Wir meinen, dass die Gewährung der Hilfen da stattfinden muss, wo die Kinder tatsächlich hingehen und das sind die Kommunen, die zum Beispiel mehr Sozialarbeiter brauchen, und die Schulen.

Und auch wenn die FDP vielleicht schon ein gutes Geschäft für die Nachhilfeindustrie wittert: Schulische Förderung gehört an die Schulen! Und übrigens: Dabei kann es nicht nur darum gehen, ein Sitzenbleiben zu verhindern – Kinder aus armen Familien müssen auch Hilfen erhalten, um höhere Bildungsabschlüsse zu erreichen.

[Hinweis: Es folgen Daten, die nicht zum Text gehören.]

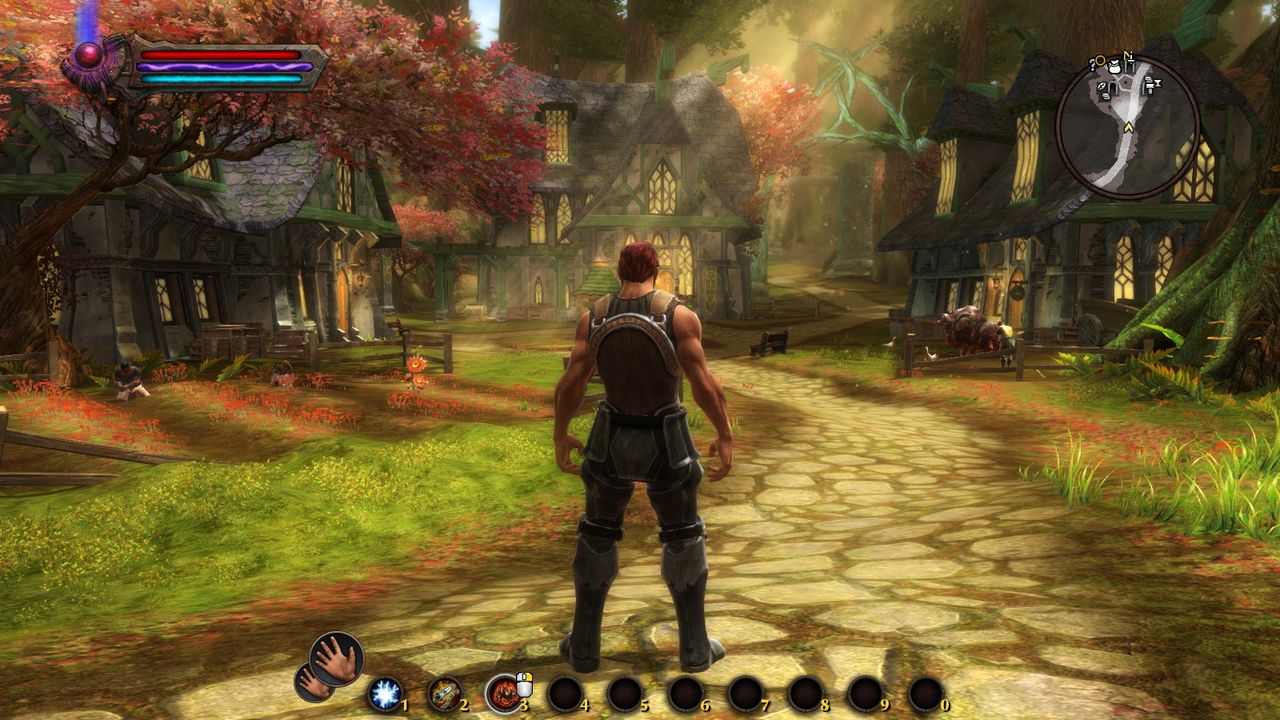Open the circular minimap

coord(1127,126)
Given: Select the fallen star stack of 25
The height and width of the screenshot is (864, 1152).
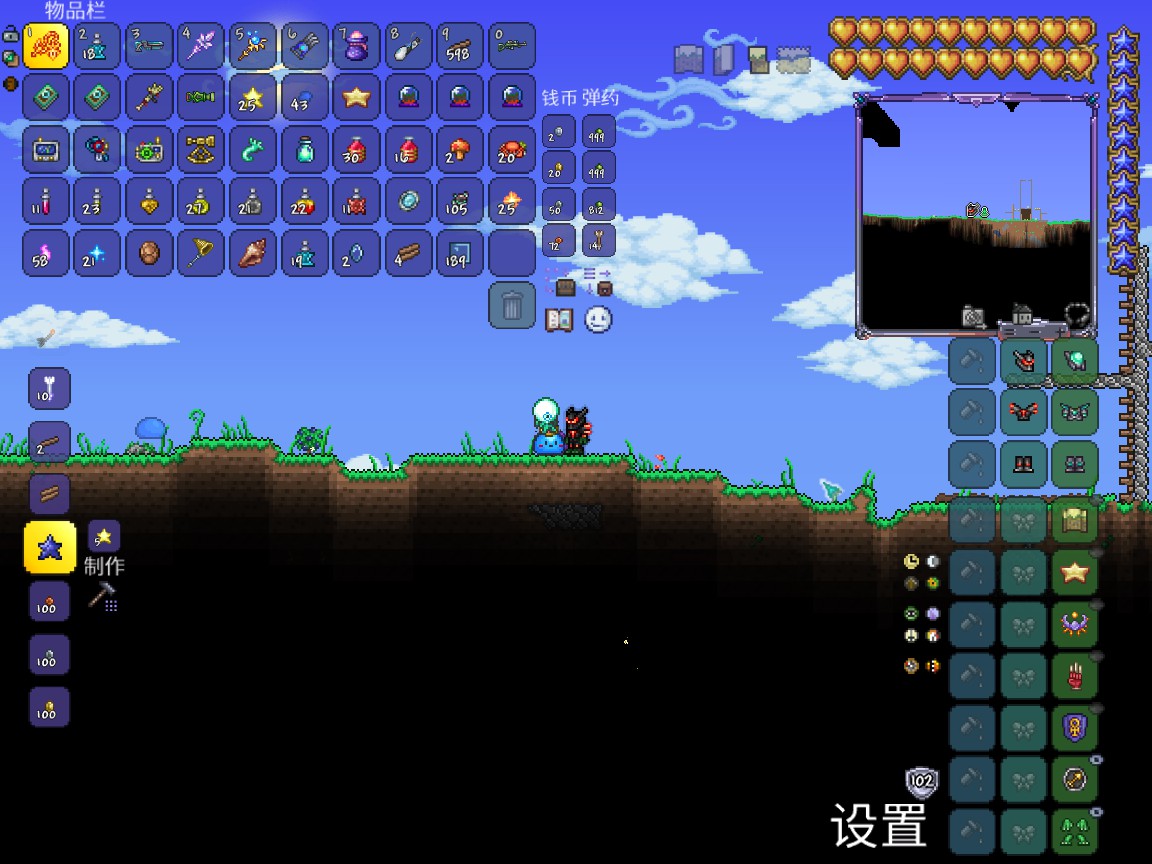Looking at the screenshot, I should 253,98.
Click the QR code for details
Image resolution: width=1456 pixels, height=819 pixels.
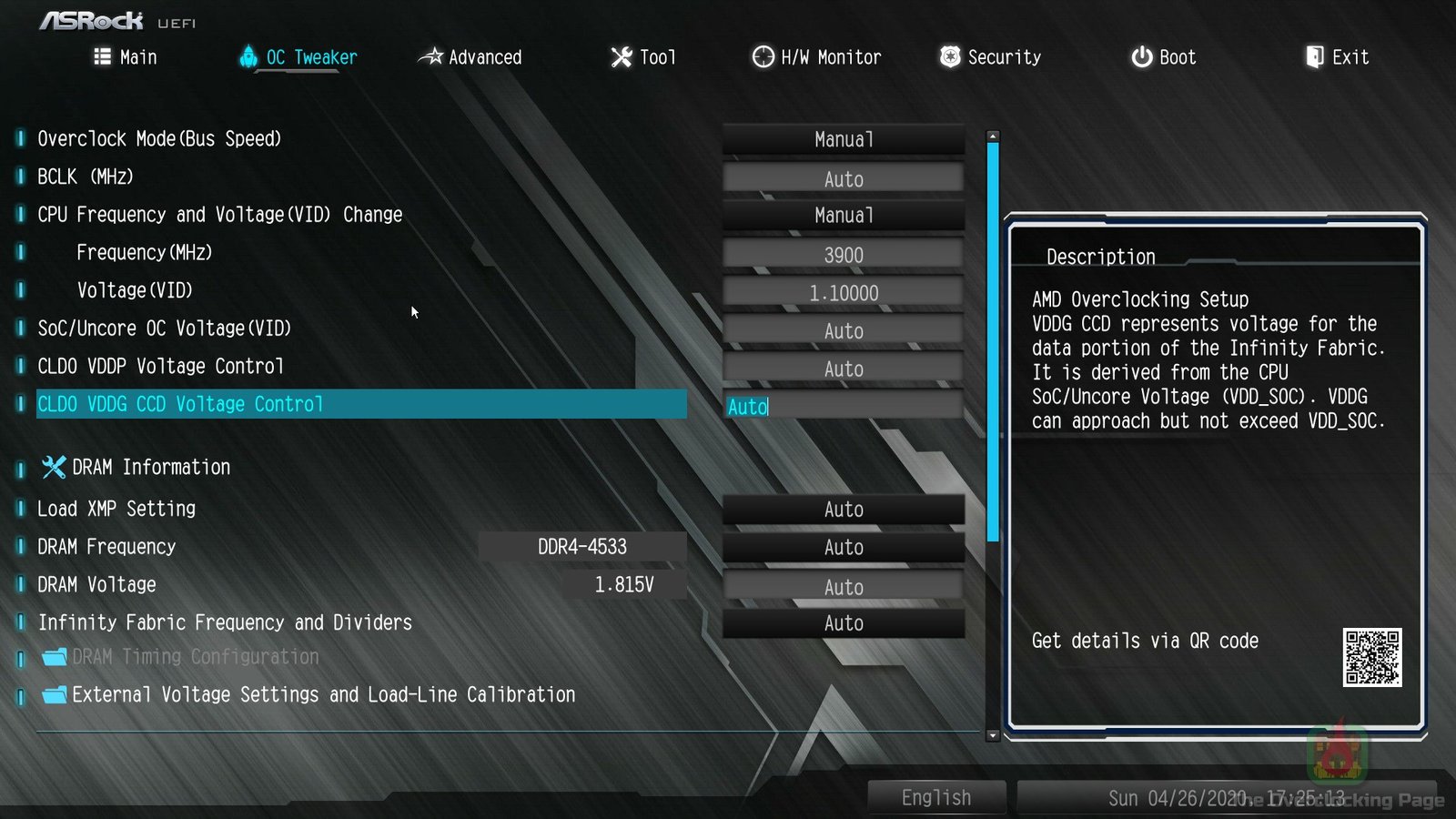pos(1371,657)
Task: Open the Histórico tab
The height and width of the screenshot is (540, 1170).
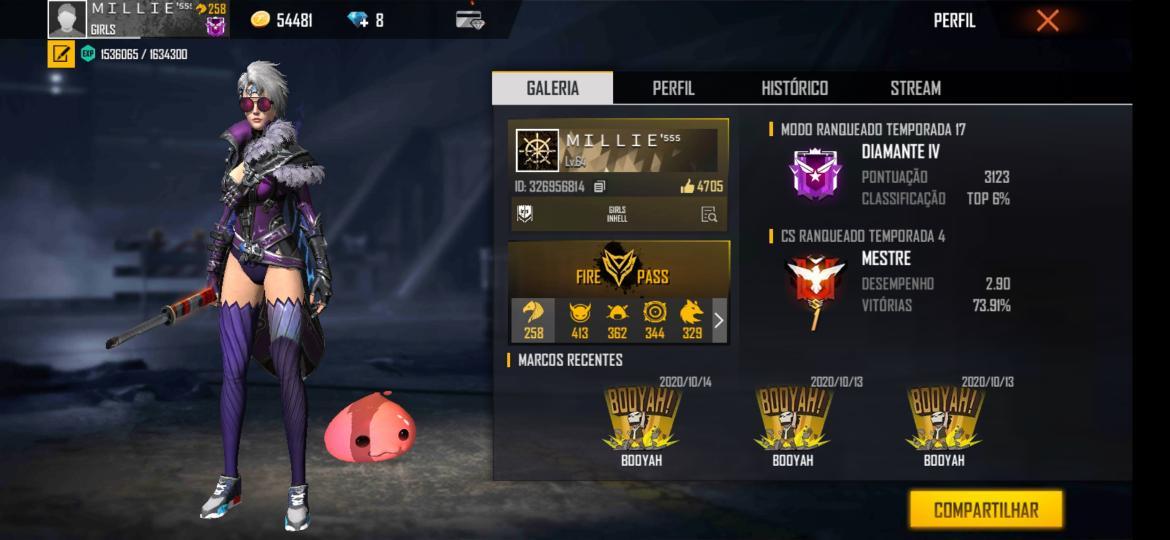Action: pos(794,88)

Statt immer neuer Gutscheinbürokratie wäre allen viel mehr geholfen, wenn die Schul- und Kita-Infrastruktur besser ausgestattet würde. Hier ist allerdings auch das Land gefordert: Niedersachsen ist weiterhin trauriges Schlusslicht bei der Kitabetreuung. Das hat uns aktuell noch mal das Statistische Bundesamt bescheinigt.

Es ist den Schwarz-gelben Koalitionären nur zu raten, sich auf die guten Vorschläge der Opposition im Vermittlungsausschuss einzulassen

Ansonsten drohen als Folge dieser Politik zahllose weitere Klagen vor den Gerichten. Noch schlimmer aber: es wird die Chance vertan, mehr für die Chancen armer Kinder und damit unserer Gesellschaft insgesamt zu erreichen.